​Lactofermentation, for those of you not familiar with the term, is a method of food preservation that involves “pickling” vegetables using lactobacillis bacteria in an anarobic (oxygen free) environment.  The basic process involves submerging vegetables in a salt solution to prevent the growth of competing bacteria until lactobacillis can take over and dominate the environment.  The end result is a bubbly, tangy, shelf stable fermented vegetable.’ Kimchi and sauerkraut are the most popular eastern and western examples, but just about any vegetable can be lactofermented.

I’ve made many low tech lactofermented vegetables in the past, but always using the “throw on salt, mash vegetables until they’re under the water line” method.  It’s often hit or miss with the occasional surface mold or just “off” batch.

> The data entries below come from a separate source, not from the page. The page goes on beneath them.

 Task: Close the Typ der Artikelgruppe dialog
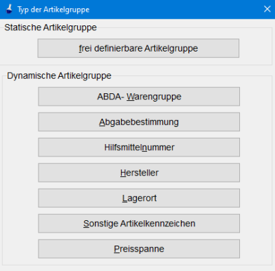pyautogui.click(x=267, y=9)
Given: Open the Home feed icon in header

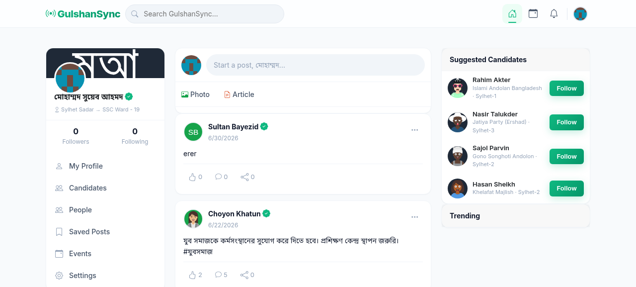Looking at the screenshot, I should 512,14.
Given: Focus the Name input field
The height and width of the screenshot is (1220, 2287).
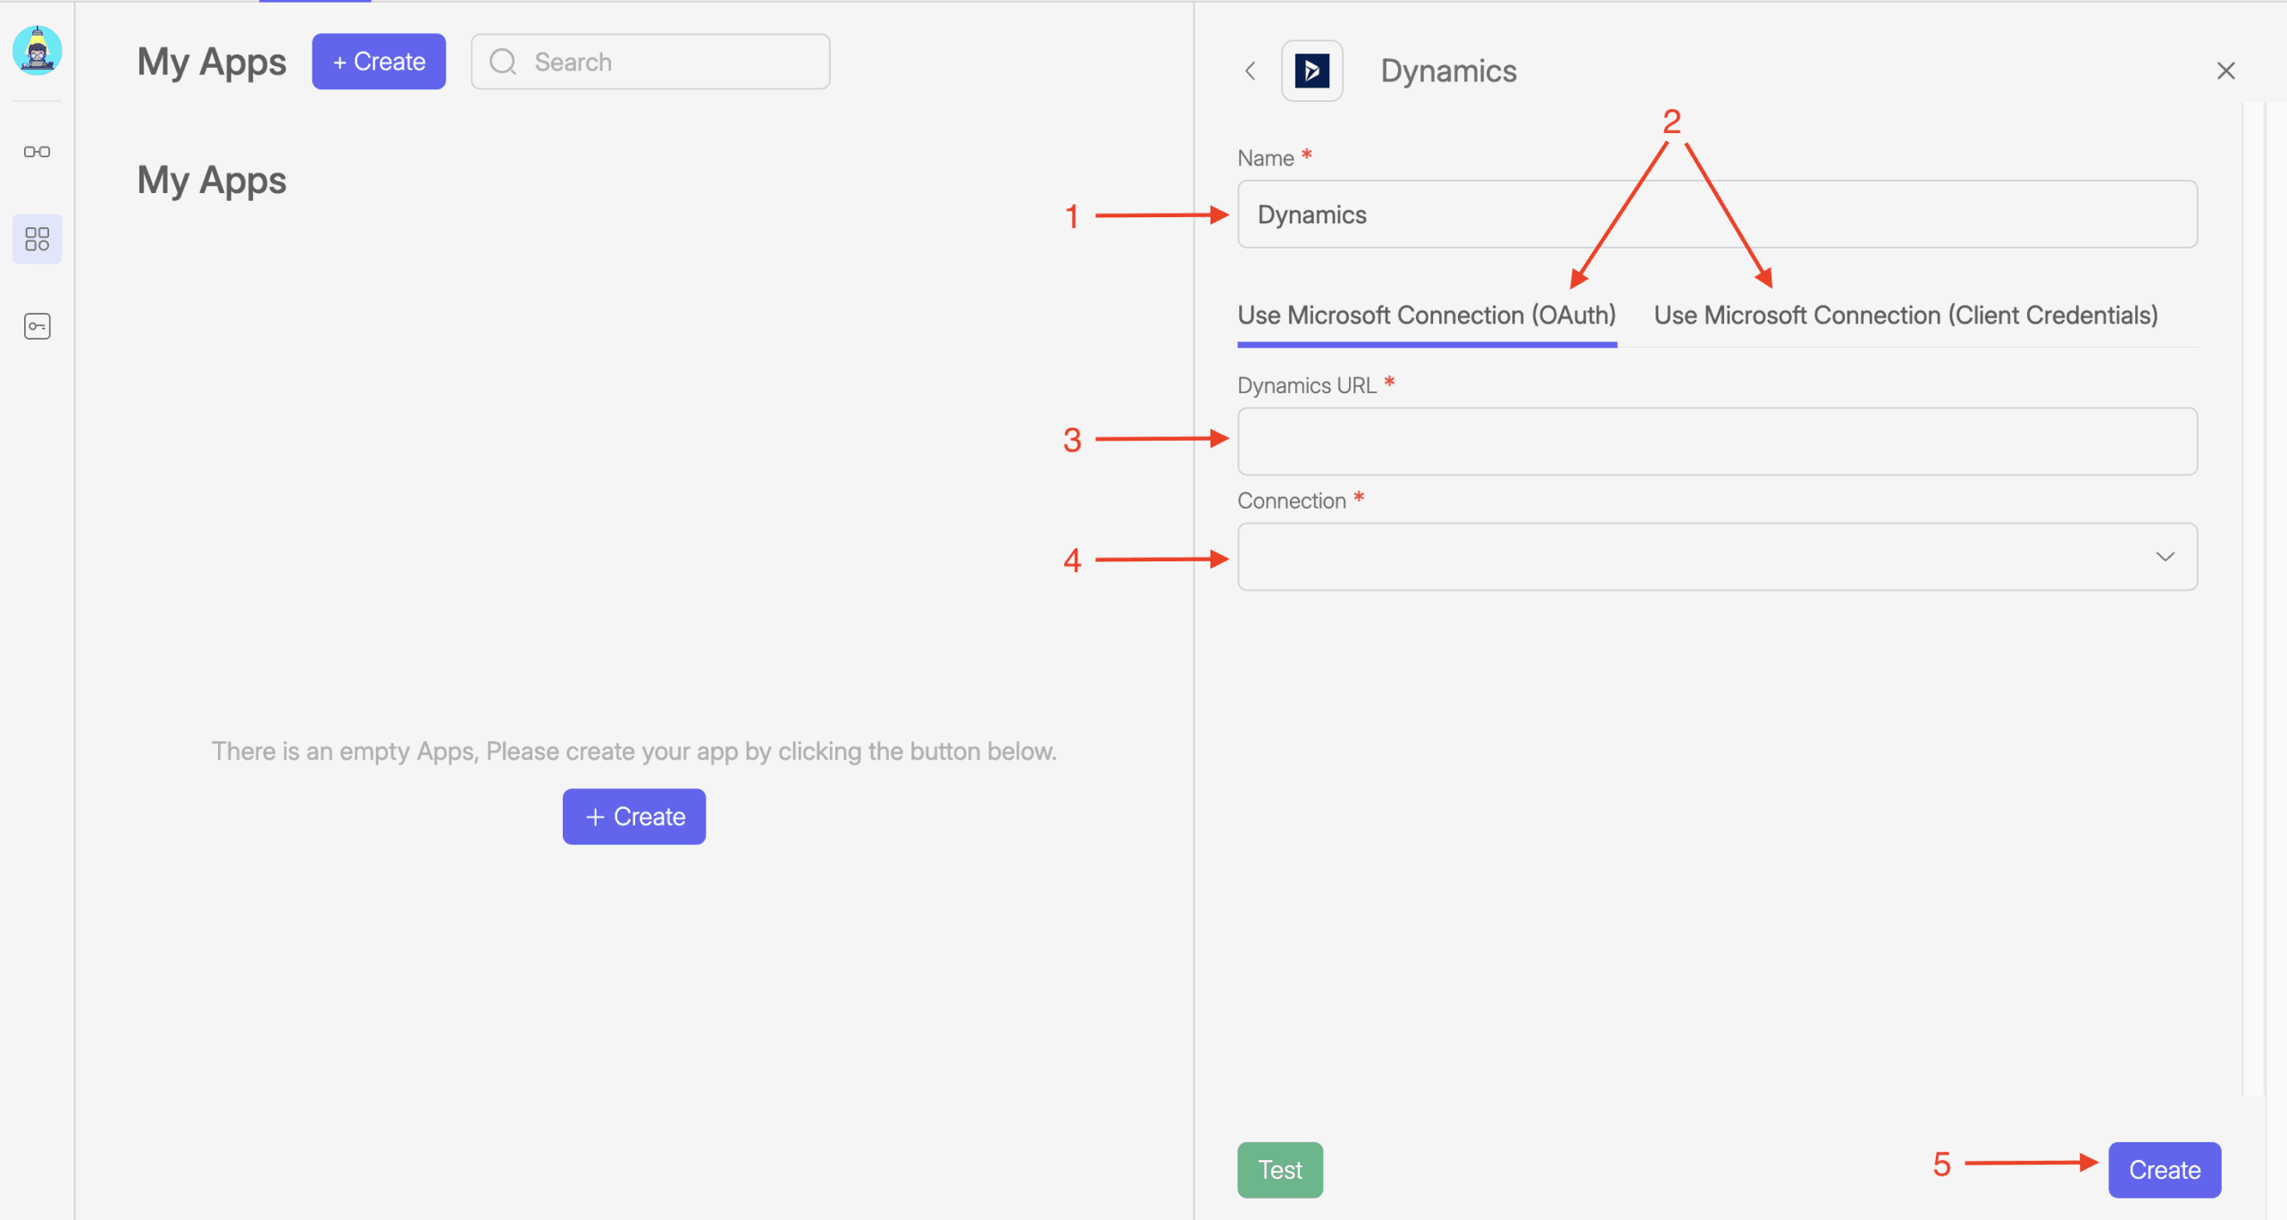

​I was excited when ​Fermentools sent me a sample starter fermentation kit to review.  ​Using a truly anarobic environment and a weight to keep everything below the water line should result in a much more consistent ferment and a more dependible process.  ​

Fermentools Starter Kit

The kit includes a cutom made stainless steel lid, two rubber plugs, a water lock, rubber gasket and a glass weight, or as they say “everything you need to get started fermenting.”  ​ It also includes very finely ground himalayan salt, with instructions on creating the correct brine solution using weights with any salt to help you get consistent salinity levels.

They also include a handy recipe booklet that gets you going right away.  Getting started fermenting, just like canning, you worry about the safety of your products.  Is this really shelf stable?  Did I use enough salt?  Using a tested recipe and following salinity guidelines helps get you going with confidence.

Fermentools Lid Closeup

Initially from the web images on the Fermentools site, I assumed the lid was a basic mason jar lid with a hole drilled into it with a gasket.  I was skeptical about the durability, especially in a high acid/salt environment.  Wont it just rust?  When it arrived I realized it’s actually a high grade commecial stainless steel.  This thing looks like it could live at the bottom of the sea for a decade and still be usable.

All in all, especially given the quality of the stainless steal lid, I think it’s a great value at $21.49.  The inclusion of a full pound of himalayan salt (which currently retails for about $8) means that the durable goods (water lock, gasket, rubber bungs, glass weight and stainless steel lid) come make up only $13.49 of the total price.

My first batch of brussel sprout kimchi is in process at the moment, and I cant wait to try it!

Brussle Sprout Kimchi

Full disclosure: Fermentools provided this kit to me at no cost in ​exchange for my unbiased review.